Yang Perlu Dikerjakan:
1. Ulangi persis bagian kutipan tentang tugas jaksa, mulai dari "Pasal ini juga mengingatkan" dan terus sampai "Yang Maha Esa.".
2. Dalam kutipan tentang tugas jaksa, nilai apa saja yang dikedepankan jaksa saat menafsirkan hukum menurut kesimpulan Ketut?
3. Lanjutkan kutipan tentang tugas jaksa menurut Undang-Undang Nomor 11 Tahun 2021 dari kalimat terakhirnya.

Menurut Ketut, Pasal 8 Ayat (4) Undang-Undang RI Nomor 11 Tahun 2021 ini turut mengandung makna filosofis yang kuat dalam mengatur tentang sikap, perilaku, dan tanggung jawab Jaksa dalam menjalankan tugasnya.
Pasal ini juga mengingatkan jaksa untuk tidak hanya berorientasi pada aspek formal hukum, tetapi juga aspek substansial hukum yang mencerminkan nilai-nilai moral, etik, dan sosial. Selain itu, pasal ini juga mengharapkan jaksa untuk menjadi teladan bagi masyarakat dalam menegakkan hukum yang adil dan bermartabat.
Ketut menyimpulkan, jaksa mendasarkan penuntutannya tidak hanya berpijak pada peraturan perundang-undangan semata, tetapi dapat bebas secara bertanggung jawab untuk menafsirkan dan menginterpretasikan hukum tersebut dengan mengedepankan nilai kemanusiaan, keadilan, dan kebenaran berdasarkan Ketuhanan Yang Maha Esa.

Data Tersedia:

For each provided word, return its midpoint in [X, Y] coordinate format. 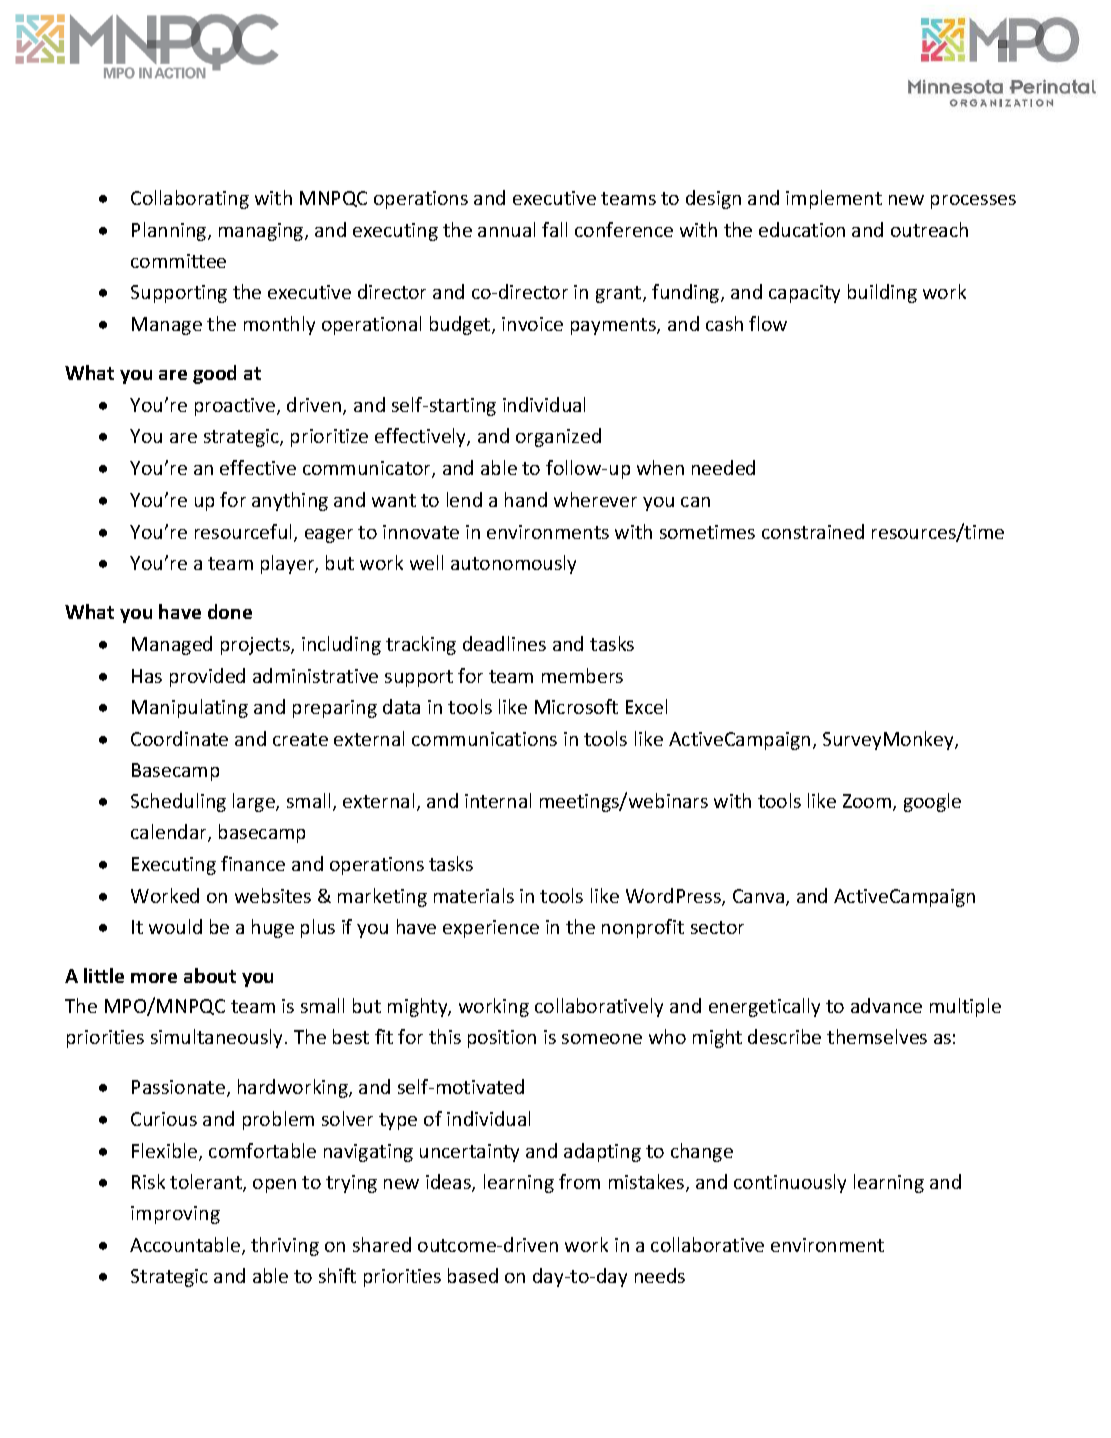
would [175, 926]
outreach [929, 229]
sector [717, 927]
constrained [813, 531]
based [473, 1275]
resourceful [245, 533]
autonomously [513, 564]
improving [175, 1215]
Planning [170, 231]
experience [491, 929]
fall [554, 229]
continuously [790, 1183]
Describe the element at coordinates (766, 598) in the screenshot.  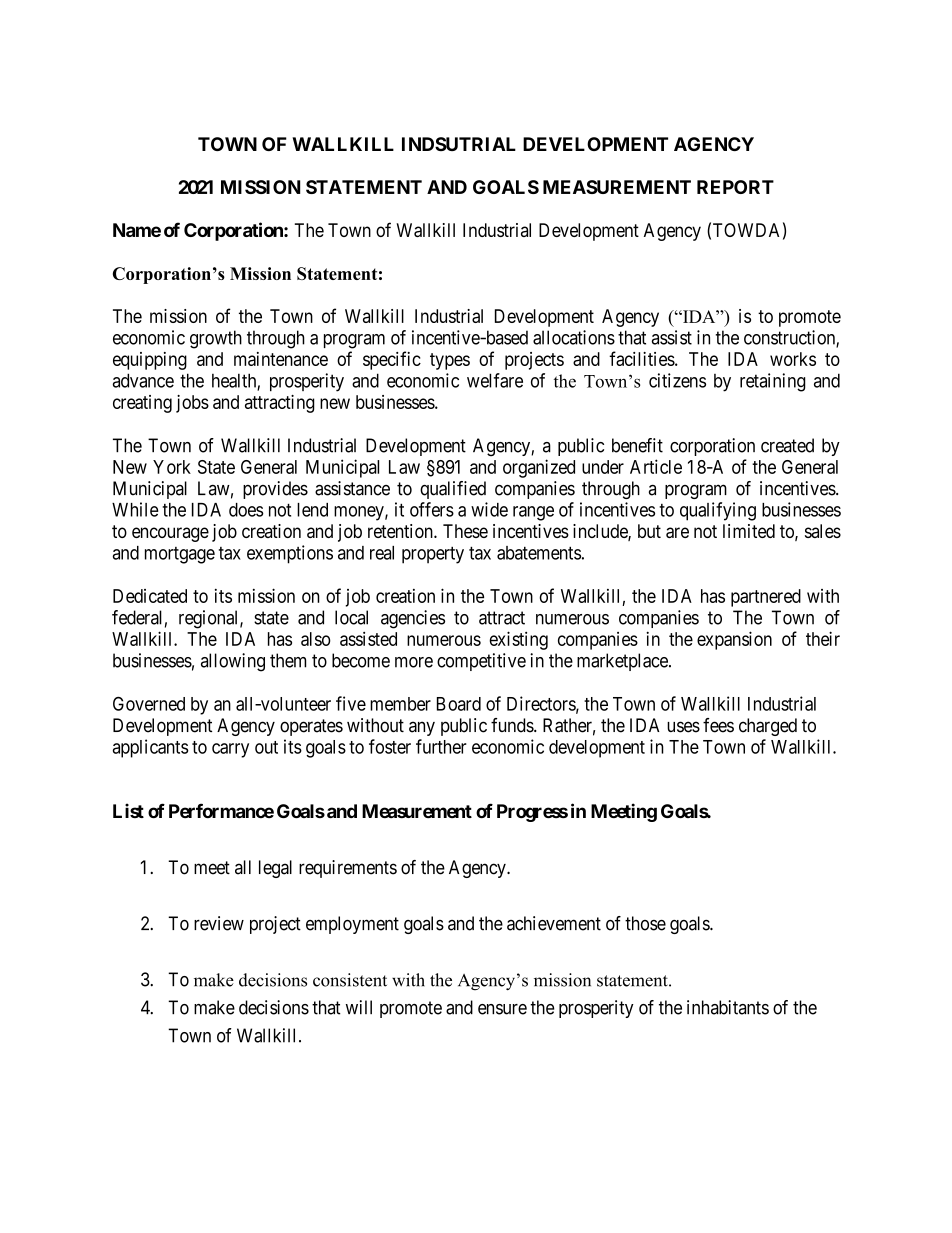
I see `partnered` at that location.
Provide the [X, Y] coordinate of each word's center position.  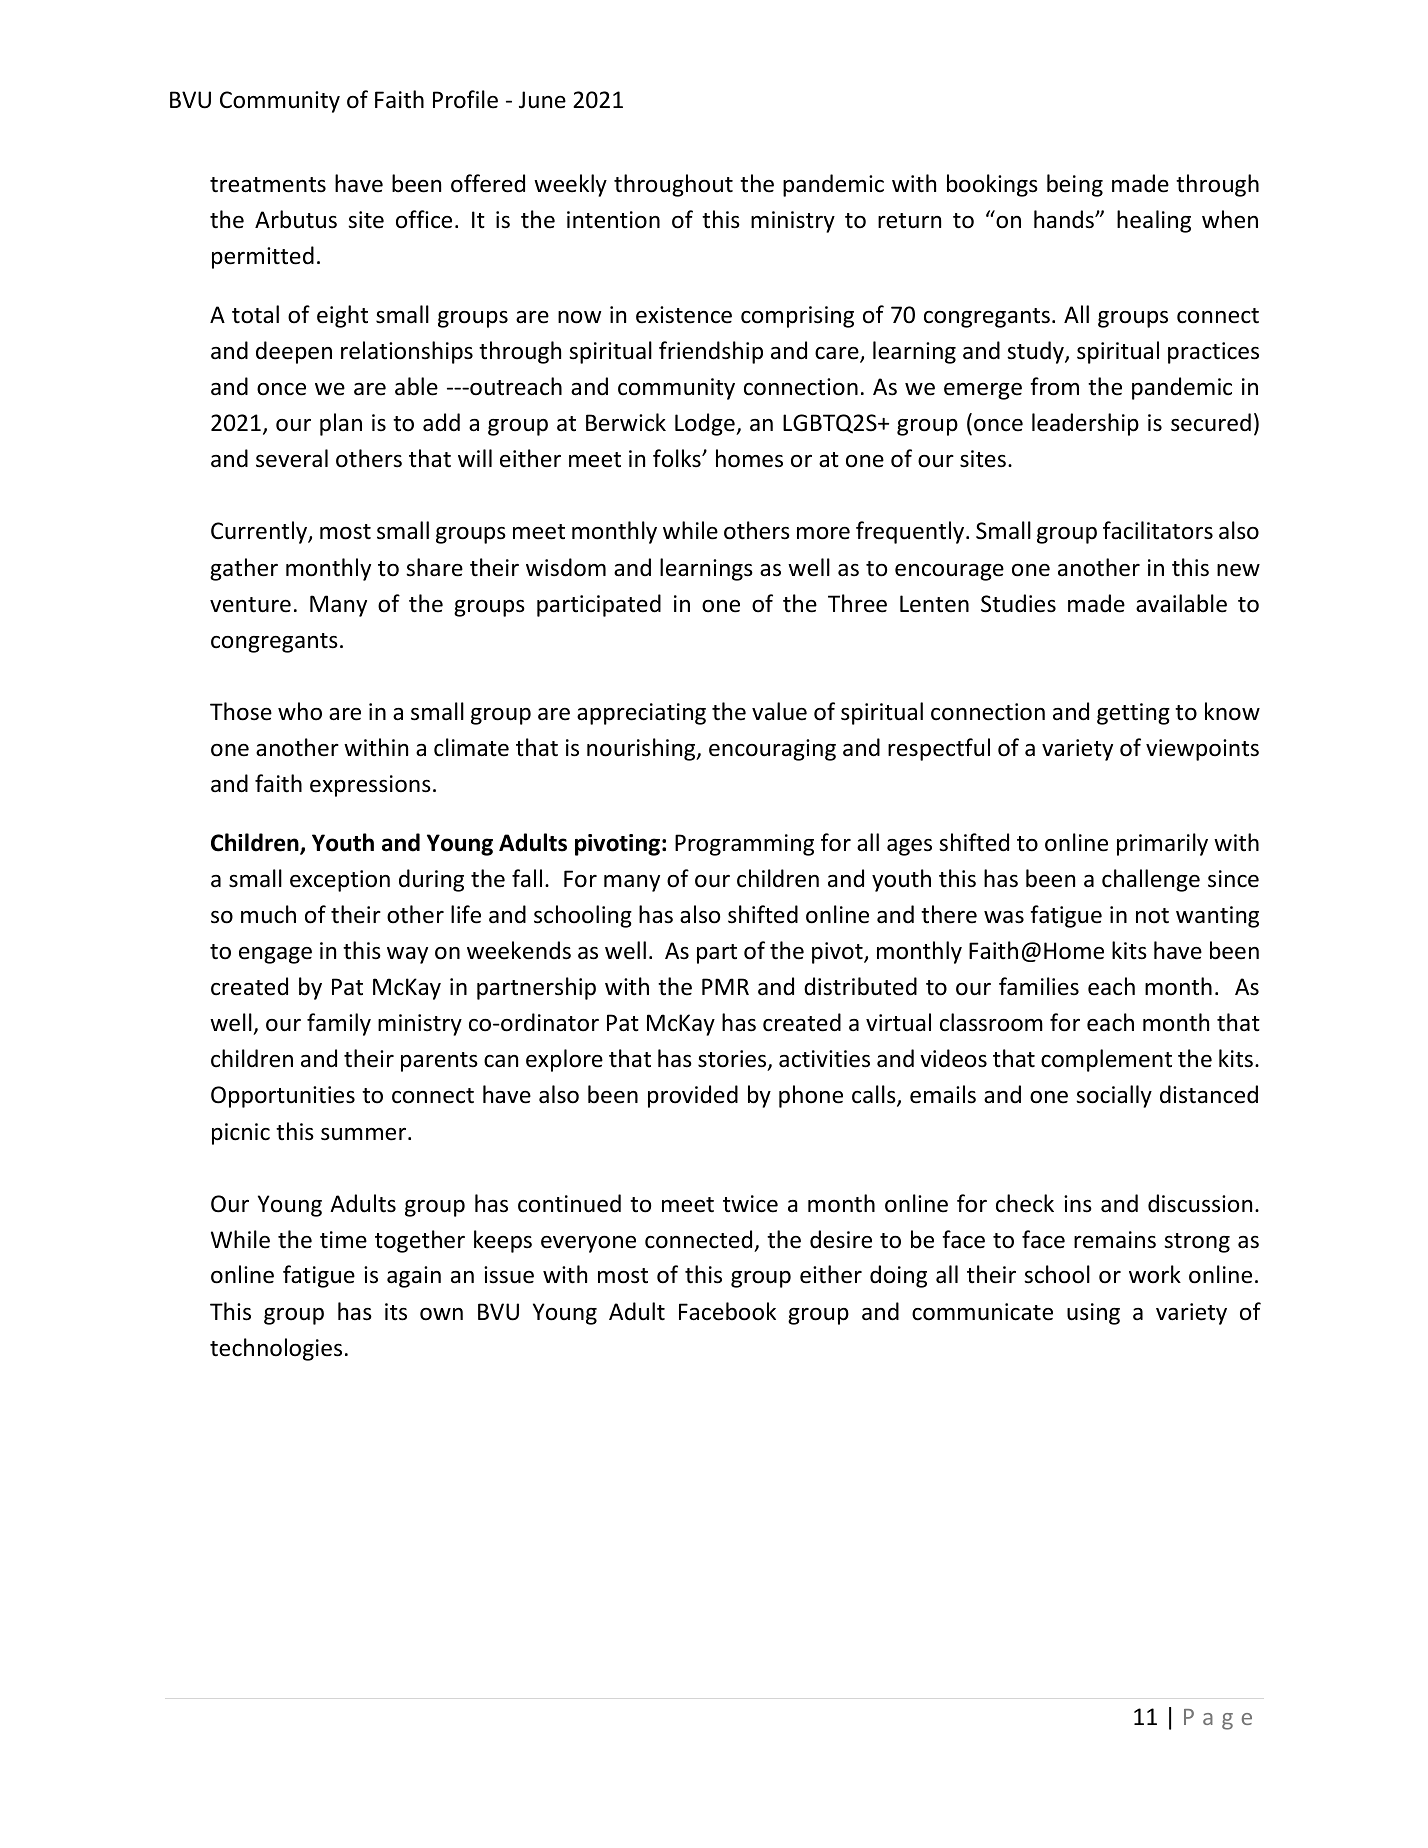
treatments [268, 185]
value [779, 711]
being [1075, 185]
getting [1133, 714]
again [414, 1277]
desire [841, 1239]
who [300, 711]
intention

Hasil Berurutan:
1.
Pasal ini juga mengingatkan jaksa untuk tidak hanya berorientasi pada aspek formal hukum, tetapi juga aspek substansial hukum yang mencerminkan nilai-nilai moral, etik, dan sosial. Selain itu, pasal ini juga mengharapkan jaksa untuk menjadi teladan bagi masyarakat dalam menegakkan hukum yang adil dan bermartabat.
Ketut menyimpulkan, jaksa mendasarkan penuntutannya tidak hanya berpijak pada peraturan perundang-undangan semata, tetapi dapat bebas secara bertanggung jawab untuk menafsirkan dan menginterpretasikan hukum tersebut dengan mengedepankan nilai kemanusiaan, keadilan, dan kebenaran berdasarkan Ketuhanan Yang Maha Esa.

2. Nilai kemanusiaan, keadilan, dan kebenaran berdasarkan Ketuhanan Yang Maha Esa.

3.
Oleh sebab itu, bila terjadi pertentangan antara hukum positif (kepastian hukum) dengan keadilan, ataupun terdapat suatu keadaan di mana tidak ada aturan yang mengatur mengenai suatu peristiwa atau aturan yang ada belum dapat mengakomodir kebutuhan hukum dalam masyarakat, jaksa harus menggali nilai-nilai kemanusiaan, keadilan, dan kebenaran di dalam masyarakat itu sendiri sehingga dapat hadir untuk memberikan solusi terbaik bagi semua pihak dalam upaya untuk menyelesaikan konflik.
Melihat serangkaian konstruksi hukum di atas dan dihubungkan dengan perkara a quo, apabila terdakwa Mario Dany Satriyo alias Dandy tidak mampu ataupun tidak mau membayar restitusi sebesar Rp120.388.911.030 yang telah ditentukan oleh LPSK untuk diberikan kepada anak korban Crystalino David Ozora alias Wareng, sementara tidak ada pidana pengganti restitusi yang dapat dibebankan Mario Dandy Satriyo alias Dandy dkk, maka sebagaimana telah diuraikan sebelumnya, telah terjadi suatu kekosongan hukum.
“Tidak ada pidana penganti restitusi merupakan kekosongan hukum yang menimbulkan ketidakadilan bagi korban tindak pidana anak korban Crystalino David Ozora, ujarnya.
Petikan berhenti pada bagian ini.